How subprime crunched credit

It barely made the headlines. The first signs of a subprime crisis showed themselves in February. HSBC kicked the game off, when it announced it had to dramatically increase its provisions for bad debts in its US market. Then, still in that month, New Century Financial, which specialises in subprime loans, said it was being forced to re-state 2006 results, to take into account defaults on loans. Then there were the failures of two funds at Bear Stearns.

It went quiet. We held our breath and waited. The markets tumbled in February, but then rose back up again. Alan Greenspan warned of a possible US recession, but his words were soon forgotten. In the UK, markets soared; in the US new all-time highs were set on the Dow with such regularity we lost count.

We were puzzled. Recently, we likened the markets to a Lewis Carroll creation because it sometimes feels as if the smile on Uncle Sam’s face is all there is. Like the Cheshire Cat, which “vanished quite slowly, beginning with the tail, and ending with the grin, which remained some time after the rest of it had gone.”

So when the big August crisis occurred, and markets tumbled, there were really only two surprises. The first was that anyone was surprised, and the second, because of the events in question: not so much over what things had happened, but rather the way things happened.

All of a sudden, Collaterised Debt Obligations, or CDOs, became a name that was in common usage. Comedians joked about the money markets. Rory Bremmner recently sang, “the bank loan is connected to the subprime loan, the subprime loan is connected to the interbank loan.”

And yet the markets didn’t do so bad. This morning the Dow Jones stood at 13,245, 700 points up on the start-of-year position, and 900 points down from the year-high. Markets in Germany soared, and of course in China, shares soared like nothing we have seen since the bubbles of yesteryear: the South Sea and Tulip bubbles, for example. But in London, things were not so good. Right now , the FTSE 100 is just 120 points above the start-of-year score.

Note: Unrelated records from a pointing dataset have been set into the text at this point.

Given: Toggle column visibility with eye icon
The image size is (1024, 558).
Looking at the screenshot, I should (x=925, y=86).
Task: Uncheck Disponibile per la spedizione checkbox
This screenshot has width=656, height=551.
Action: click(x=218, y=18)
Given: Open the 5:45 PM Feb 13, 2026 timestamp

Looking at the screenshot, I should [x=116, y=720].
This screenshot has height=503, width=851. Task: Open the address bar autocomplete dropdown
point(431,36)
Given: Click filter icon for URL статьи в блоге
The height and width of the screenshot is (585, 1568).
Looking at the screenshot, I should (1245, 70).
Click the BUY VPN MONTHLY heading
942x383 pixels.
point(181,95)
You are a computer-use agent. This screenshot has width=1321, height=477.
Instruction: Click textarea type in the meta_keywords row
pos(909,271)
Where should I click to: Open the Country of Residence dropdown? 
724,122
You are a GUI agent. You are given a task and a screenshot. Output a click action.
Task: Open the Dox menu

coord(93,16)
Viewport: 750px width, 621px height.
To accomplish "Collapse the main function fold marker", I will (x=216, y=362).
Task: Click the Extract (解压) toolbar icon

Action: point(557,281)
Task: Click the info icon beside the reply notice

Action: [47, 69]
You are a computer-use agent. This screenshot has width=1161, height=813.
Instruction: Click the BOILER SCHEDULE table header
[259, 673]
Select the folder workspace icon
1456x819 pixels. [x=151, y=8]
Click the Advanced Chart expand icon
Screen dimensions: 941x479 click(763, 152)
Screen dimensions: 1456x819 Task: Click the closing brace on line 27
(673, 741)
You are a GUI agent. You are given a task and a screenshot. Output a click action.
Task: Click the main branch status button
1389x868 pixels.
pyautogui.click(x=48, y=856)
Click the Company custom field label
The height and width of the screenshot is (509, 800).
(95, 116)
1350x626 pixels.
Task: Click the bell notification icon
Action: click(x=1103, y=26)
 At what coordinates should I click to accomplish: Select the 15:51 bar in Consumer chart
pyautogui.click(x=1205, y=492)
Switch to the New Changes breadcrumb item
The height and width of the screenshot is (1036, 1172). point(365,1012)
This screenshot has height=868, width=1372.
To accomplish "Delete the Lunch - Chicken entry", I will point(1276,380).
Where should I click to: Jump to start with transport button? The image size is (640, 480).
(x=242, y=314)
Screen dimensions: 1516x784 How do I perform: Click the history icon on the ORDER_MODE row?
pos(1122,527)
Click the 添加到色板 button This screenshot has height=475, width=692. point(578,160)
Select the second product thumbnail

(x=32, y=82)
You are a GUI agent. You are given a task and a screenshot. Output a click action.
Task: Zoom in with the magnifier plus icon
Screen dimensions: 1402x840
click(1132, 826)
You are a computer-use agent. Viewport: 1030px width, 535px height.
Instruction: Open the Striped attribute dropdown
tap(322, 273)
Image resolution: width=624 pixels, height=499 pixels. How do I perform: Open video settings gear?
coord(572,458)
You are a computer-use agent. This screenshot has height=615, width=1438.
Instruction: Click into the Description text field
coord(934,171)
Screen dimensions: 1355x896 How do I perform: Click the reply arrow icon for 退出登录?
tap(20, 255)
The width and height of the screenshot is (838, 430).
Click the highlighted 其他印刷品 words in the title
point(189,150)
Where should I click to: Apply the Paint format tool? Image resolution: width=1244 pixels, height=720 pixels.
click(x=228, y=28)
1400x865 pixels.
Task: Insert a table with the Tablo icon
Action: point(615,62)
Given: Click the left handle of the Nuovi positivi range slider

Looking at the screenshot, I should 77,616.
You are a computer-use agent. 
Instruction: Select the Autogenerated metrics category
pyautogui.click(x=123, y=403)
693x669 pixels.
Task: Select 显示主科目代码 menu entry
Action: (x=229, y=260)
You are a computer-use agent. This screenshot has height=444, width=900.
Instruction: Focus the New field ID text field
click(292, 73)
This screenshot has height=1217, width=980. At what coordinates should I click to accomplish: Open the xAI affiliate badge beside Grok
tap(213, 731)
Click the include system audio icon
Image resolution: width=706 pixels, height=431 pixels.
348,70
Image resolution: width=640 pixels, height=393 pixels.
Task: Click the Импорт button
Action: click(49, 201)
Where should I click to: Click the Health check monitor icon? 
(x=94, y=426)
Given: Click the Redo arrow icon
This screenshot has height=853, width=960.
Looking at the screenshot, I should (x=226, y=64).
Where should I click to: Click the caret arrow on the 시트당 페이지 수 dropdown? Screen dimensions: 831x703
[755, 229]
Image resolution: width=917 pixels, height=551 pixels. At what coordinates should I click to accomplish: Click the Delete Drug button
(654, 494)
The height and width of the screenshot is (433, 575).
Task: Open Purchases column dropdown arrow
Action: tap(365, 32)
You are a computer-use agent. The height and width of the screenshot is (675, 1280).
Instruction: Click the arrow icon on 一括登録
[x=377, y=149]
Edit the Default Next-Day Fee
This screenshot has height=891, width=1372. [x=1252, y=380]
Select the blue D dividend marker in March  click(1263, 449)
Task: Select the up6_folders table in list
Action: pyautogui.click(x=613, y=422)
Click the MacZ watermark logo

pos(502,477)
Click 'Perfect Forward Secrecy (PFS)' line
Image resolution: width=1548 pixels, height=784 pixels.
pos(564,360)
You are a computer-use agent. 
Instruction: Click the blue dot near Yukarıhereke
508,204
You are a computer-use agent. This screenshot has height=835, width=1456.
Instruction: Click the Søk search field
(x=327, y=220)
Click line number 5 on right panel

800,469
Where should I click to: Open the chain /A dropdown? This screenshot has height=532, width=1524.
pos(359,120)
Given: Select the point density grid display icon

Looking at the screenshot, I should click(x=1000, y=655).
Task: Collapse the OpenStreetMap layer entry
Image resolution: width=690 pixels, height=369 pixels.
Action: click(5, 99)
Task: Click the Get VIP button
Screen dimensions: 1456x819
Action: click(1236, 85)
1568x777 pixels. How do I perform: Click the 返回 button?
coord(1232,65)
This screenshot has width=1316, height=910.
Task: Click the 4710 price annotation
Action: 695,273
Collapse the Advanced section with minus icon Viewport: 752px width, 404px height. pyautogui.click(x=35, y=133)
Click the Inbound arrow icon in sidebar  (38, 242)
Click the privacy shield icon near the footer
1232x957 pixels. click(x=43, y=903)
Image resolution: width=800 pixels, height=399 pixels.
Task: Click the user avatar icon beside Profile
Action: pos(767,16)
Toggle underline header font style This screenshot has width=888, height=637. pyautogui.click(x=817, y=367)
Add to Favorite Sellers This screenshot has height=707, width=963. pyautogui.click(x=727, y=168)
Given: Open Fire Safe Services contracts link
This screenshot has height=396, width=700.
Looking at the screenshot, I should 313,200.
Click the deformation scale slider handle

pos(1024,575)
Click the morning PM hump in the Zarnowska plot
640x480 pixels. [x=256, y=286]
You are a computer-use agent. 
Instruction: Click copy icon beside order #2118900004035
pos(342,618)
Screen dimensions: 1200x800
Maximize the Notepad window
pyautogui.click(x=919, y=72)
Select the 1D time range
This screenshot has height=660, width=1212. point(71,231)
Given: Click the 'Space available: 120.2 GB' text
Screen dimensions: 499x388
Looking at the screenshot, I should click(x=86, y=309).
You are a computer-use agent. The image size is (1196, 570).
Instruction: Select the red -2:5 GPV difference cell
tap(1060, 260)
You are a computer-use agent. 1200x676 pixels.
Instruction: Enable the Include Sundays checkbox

Now it is all about whether central banks can save the day. Can they flood enough liquidity into the pot to make it all well again, or is the problem deeper than that? Total write-downs from the banks this year now come in at $70 billion. That sounds awful, but remember the IMF predicted total losses of $300 billion; even then, they reckoned the global economy would expand by 4.8 per cent next year. The key might lie with the extent to which bank losses mount. Yes they will rise, but will they rise above the level predicted by the IMF?